# SUPPLIED DATA
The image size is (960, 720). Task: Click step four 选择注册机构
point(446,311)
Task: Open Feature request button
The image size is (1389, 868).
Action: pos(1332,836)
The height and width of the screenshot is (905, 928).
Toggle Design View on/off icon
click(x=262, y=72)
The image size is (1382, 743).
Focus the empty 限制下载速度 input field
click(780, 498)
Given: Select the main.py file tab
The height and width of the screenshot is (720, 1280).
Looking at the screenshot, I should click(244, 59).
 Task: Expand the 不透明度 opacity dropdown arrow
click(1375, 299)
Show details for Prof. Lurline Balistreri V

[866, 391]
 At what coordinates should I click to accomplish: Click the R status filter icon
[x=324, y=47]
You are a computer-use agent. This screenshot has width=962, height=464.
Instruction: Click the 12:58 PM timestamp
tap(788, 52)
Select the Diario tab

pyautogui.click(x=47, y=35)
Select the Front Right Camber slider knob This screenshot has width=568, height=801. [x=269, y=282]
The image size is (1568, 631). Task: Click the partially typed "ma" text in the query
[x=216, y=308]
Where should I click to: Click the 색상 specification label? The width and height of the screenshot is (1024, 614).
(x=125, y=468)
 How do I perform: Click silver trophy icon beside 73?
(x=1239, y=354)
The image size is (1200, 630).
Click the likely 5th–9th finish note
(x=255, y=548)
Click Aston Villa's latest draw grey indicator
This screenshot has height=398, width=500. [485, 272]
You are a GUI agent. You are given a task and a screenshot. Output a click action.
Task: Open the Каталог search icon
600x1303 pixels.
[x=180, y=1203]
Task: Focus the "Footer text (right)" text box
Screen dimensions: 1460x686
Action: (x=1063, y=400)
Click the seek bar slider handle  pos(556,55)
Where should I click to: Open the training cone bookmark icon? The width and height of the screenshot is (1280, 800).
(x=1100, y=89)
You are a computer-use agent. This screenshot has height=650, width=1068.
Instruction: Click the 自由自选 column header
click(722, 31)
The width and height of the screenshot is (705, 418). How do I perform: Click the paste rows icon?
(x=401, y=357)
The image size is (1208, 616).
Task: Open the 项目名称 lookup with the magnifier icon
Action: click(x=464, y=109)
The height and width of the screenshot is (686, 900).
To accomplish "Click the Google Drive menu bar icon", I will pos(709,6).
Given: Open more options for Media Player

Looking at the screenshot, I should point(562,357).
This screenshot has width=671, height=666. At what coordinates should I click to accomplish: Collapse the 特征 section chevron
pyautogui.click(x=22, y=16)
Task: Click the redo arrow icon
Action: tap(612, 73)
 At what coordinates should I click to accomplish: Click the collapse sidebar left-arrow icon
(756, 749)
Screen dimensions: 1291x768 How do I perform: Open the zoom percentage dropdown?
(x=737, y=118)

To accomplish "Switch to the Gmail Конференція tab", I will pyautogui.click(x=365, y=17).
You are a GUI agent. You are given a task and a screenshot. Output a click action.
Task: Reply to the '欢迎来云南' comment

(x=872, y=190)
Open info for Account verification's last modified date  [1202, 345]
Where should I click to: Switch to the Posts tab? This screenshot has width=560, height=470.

# WHAT IS NEEDED
Copy out the material from the line containing "The width and height of the screenshot is (705, 418)." through the line containing "Action: click(x=464, y=109)", reproducing each line unchanged.

# OUTPUT
The width and height of the screenshot is (705, 418). How do I perform: Click the paste rows icon?
(x=401, y=357)
The image size is (1208, 616).
Task: Open the 项目名称 lookup with the magnifier icon
Action: click(x=464, y=109)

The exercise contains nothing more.